Work to be completed
Each entry below is to be given again word for word, with no pictures.

Dataset entries
==*==
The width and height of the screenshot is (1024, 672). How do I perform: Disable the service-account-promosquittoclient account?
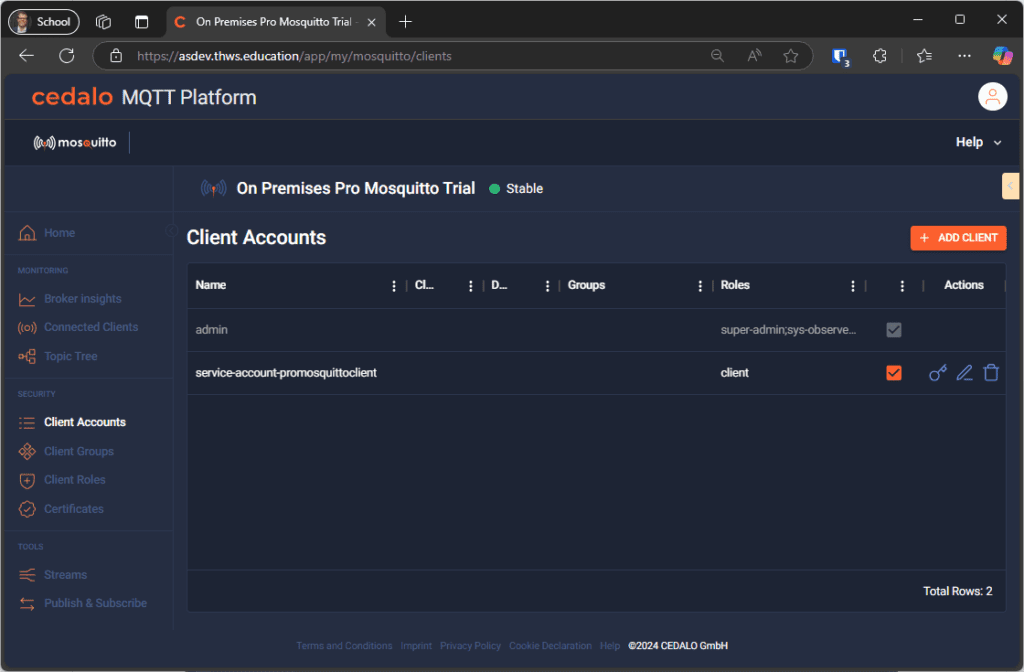point(893,372)
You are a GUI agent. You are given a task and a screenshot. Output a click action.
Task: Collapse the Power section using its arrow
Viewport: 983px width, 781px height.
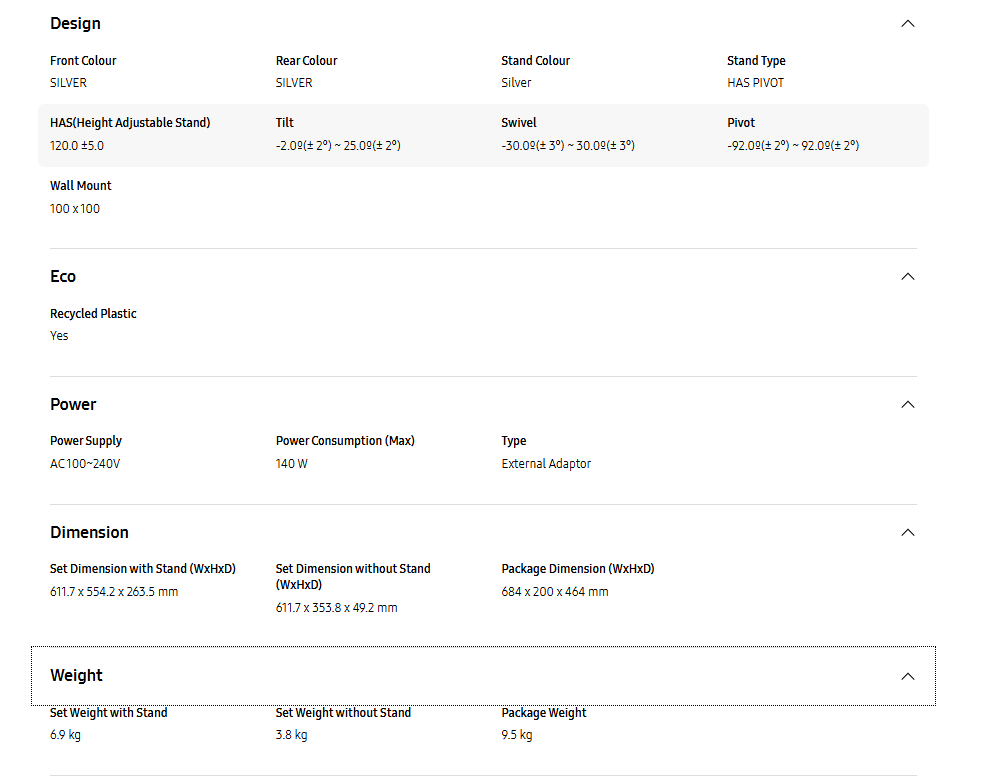907,405
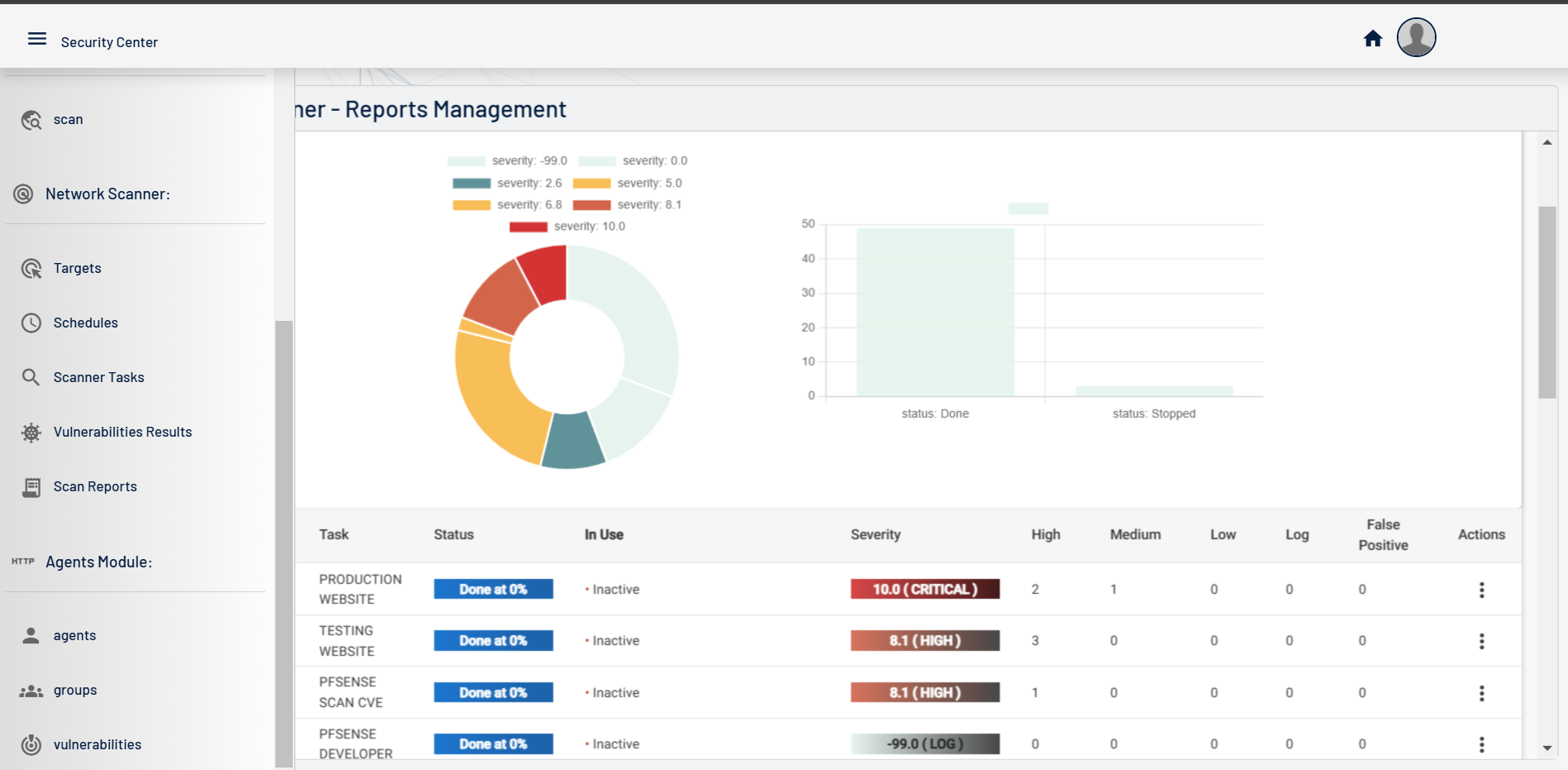Screen dimensions: 1568x770
Task: Toggle severity 5.0 legend entry
Action: coord(628,184)
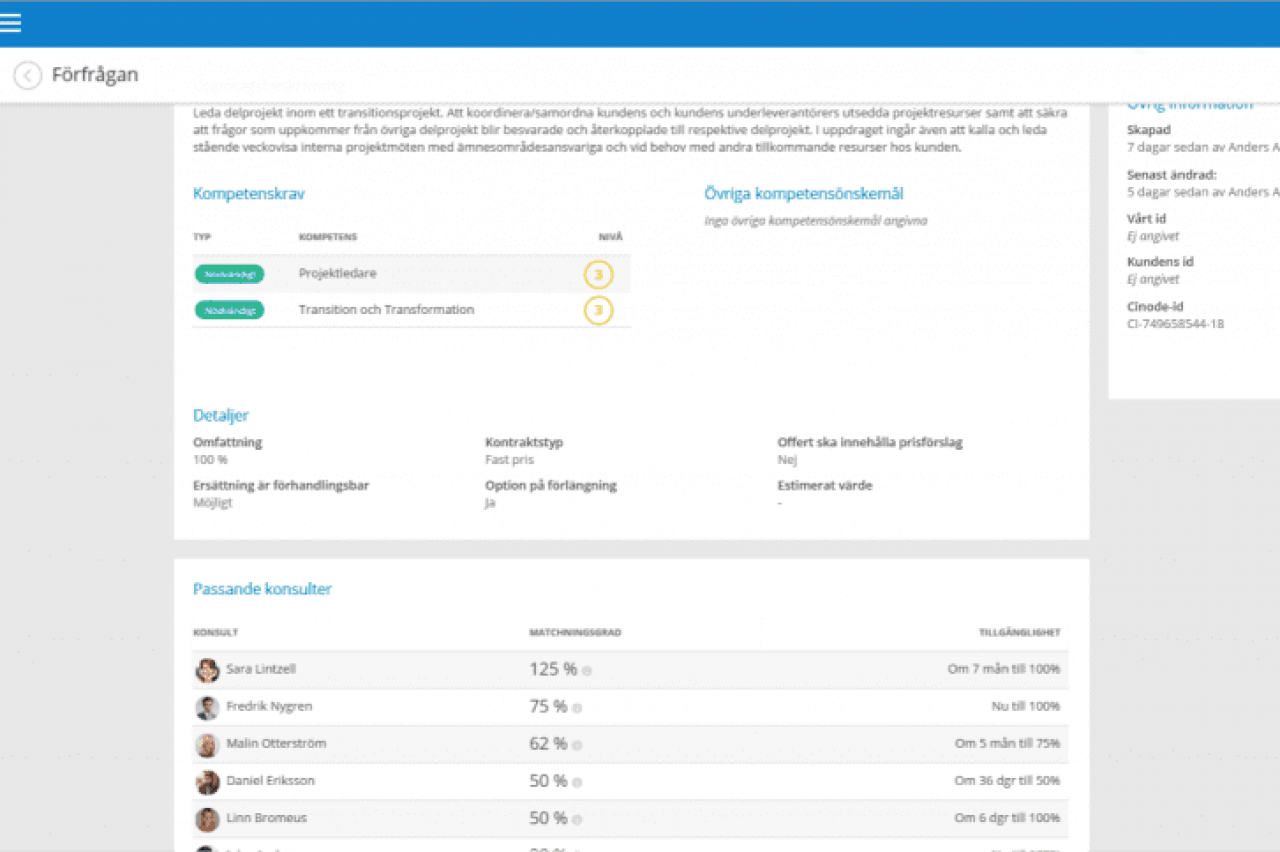This screenshot has width=1280, height=852.
Task: Click info icon next to 75 % match
Action: 577,708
==*==
Reply to the task
The width and height of the screenshot is (1024, 672). How do I perform: Disable the service-account-promosquittoclient account?
point(893,372)
You are a GUI agent. You are given a task and a screenshot. Output a click action.
Task: Collapse the Power section using its arrow
Viewport: 983px width, 781px height.
907,405
Screen dimensions: 1568x770
Task: Toggle severity 5.0 legend entry
Action: coord(628,184)
This screenshot has width=1280, height=852.
Task: Click info icon next to 75 % match
Action: 577,708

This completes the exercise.